When the central hearth became out of date, it was often replaced by mid-gable, which incorporated a fireplace with a chimney. Many had a mantelpiece where ornaments sat. Tea was an expensive luxury and it was not unusual to see the tea caddy sitting upon the mantelpiece in pride of place.

Interior showing central hearth with a box bed in the background

Windows

The earliest homes were very dark. Glass was beyond the means of most, and the window tax made it unaffordable. Sometimes a square was cut out of a roofing flag and a small pane of glass inserted. Walls were sometimes white washed and this lightened up the home as well as making it easier to clean. Gradually, as a family income improved, small windows would be inserted.

Outbuildings

Some small farmsteads had a barn, which had a corn-drying kiln at the far end, and doors opposite each other were used for winnowing. The draught from these doors carried away the chaff, leaving the clean stalks. These would be built opposite the dwelling house and would be separated by a narrow kloss (passage). These narrow paths were necessary in the fierce Orkney winters.

Timber could be a problem, as there is very little woodland in Orkney but, being an island, there was always the spoils of shipwrecks to look forward to. Often ships would be carrying wood, which was washed ashore, or the ship itself would founder and be broken up on the rocks.
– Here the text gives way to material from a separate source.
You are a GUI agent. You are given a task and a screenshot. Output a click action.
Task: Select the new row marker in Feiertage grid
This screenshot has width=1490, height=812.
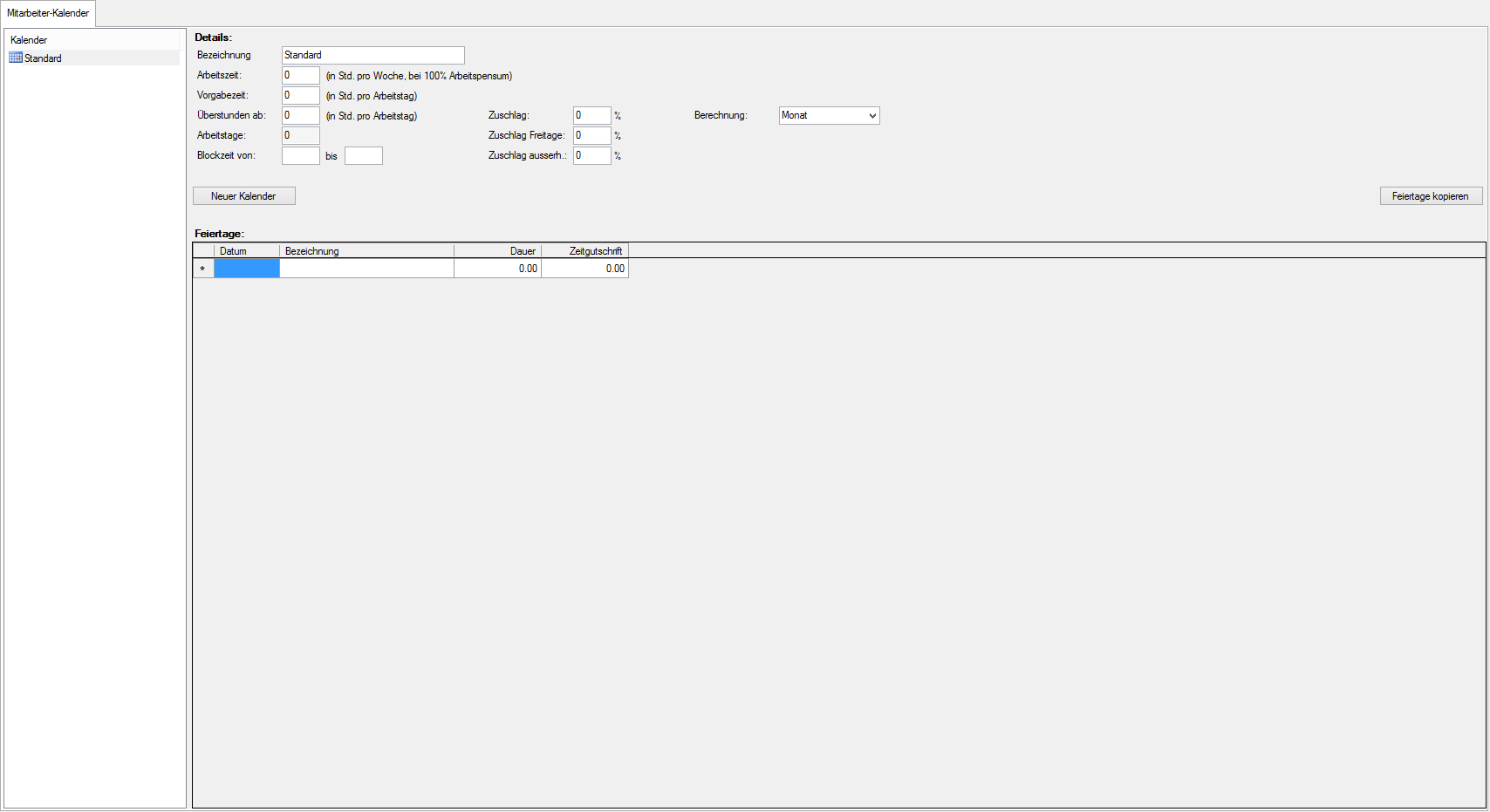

Nothing was wasted and there are many old houses that have couples made from the timber of a shipwreck. The wood was also used for making doors, box beds and other furniture.

Around Orkney, small quarries were opened up for the building of houses. Other materials came from the beaches or from the flagstone layers exposed on the shore. These could easily be spilt using a hammer and a wedge. Stones were transported up from the shore or gathered from the land.